◆ BRANO FORNITO:
Queste
sono forse le righe più difficili che abbia mai scritto. Le scrivo dopo
due lunghi giorni di silenzio, ma riflessioni che durano da settimane, o
forse mesi. E che mi portano ad una scelta soffertissima.
L’altro giorno è uscito il nuovo album dei Mumford&Sons.
E in molti, me compresa, sono rimasti un po’ delusi, perché è
senz’altro un buon disco, ma non è il loro sound. Non si riconoscono
quasi. E, interrogandomi sui motivi per cui avessero scelto di fare una
cosa così diversa da loro, per la prima volta mi sono sentita calcolata.
Ho pensato che probabilmente secondo le leggi del marketing questo
sound è in grado di rivolgersi a un pubblico molto più ampio, e che
quindi avranno tenuto in conto che una parte dei più affezionati si
sarebbe sentita tradita e disorientata, ma che ciononostante avrebbero
venduto di più. E quando ti senti calcolato, per istinto umano diventi
imprevedibile, alla Jim Carrey in The Truman Show, e ti spingi fino al
limite per trovare la porta che ti rimette in libertà.

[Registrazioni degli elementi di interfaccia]
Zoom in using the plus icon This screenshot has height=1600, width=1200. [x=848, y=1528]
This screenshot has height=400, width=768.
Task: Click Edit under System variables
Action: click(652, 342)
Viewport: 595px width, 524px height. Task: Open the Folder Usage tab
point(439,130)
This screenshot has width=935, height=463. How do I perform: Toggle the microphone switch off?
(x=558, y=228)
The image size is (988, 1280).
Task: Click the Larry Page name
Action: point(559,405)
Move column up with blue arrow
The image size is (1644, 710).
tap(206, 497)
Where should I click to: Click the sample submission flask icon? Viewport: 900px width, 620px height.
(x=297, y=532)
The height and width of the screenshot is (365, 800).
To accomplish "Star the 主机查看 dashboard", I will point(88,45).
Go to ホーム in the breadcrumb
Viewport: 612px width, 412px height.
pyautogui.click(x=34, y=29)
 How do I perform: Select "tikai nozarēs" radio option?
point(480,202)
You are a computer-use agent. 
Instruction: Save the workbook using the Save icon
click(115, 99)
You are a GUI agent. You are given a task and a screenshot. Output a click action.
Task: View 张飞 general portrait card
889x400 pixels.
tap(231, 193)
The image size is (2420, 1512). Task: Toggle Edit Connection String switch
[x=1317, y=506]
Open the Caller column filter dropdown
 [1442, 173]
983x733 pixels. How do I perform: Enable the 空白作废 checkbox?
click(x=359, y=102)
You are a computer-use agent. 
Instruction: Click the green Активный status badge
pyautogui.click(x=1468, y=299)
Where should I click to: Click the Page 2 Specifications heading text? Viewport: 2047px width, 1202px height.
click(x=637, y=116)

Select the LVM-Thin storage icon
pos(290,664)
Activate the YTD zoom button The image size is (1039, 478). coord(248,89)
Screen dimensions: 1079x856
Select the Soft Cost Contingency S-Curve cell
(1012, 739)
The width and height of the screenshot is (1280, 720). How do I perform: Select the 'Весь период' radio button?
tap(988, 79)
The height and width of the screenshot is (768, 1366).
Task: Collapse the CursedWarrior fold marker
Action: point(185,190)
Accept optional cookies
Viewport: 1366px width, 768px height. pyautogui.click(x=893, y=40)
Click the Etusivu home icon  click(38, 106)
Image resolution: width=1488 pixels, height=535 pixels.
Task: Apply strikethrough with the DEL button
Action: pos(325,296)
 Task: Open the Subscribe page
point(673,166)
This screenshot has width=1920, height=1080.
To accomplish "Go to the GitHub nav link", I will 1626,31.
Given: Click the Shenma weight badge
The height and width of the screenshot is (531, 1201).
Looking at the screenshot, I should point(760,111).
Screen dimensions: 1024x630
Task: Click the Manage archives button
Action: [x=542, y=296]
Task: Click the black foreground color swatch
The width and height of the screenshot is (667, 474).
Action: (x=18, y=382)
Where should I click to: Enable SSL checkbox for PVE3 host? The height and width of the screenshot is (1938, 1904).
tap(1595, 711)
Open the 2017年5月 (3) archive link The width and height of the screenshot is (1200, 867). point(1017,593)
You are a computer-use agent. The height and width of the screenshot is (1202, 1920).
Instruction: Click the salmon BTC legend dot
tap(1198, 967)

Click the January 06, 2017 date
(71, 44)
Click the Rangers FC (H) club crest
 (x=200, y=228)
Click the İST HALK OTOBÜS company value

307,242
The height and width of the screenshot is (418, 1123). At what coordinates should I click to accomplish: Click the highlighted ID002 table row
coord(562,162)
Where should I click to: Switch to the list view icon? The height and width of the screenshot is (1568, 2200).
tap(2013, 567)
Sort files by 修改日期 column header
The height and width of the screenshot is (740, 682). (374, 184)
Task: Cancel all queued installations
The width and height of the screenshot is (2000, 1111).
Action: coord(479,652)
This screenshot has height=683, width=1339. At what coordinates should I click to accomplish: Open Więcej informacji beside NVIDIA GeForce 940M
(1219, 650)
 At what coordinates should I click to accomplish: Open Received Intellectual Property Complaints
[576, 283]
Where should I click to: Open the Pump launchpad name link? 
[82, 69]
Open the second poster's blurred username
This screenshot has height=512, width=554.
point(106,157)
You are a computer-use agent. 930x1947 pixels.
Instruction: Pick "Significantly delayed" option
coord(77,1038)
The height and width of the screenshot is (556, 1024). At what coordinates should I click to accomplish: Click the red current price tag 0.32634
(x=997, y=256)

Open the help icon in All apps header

◆ OBIETTIVO DEL COMPITO:
Rispondi a queste domande sul brano fornito:
1. Dopo quanti giorni di silenzio sono state scritte queste righe?
2. Di quale gruppo è uscito il nuovo album?
3. Quale film viene citato?
Per rispondere non servono le voci.

◆ RISPOSTA:
1. Dopo due lunghi giorni di silenzio.
2. Dei Mumford&Sons.
3. The Truman Show.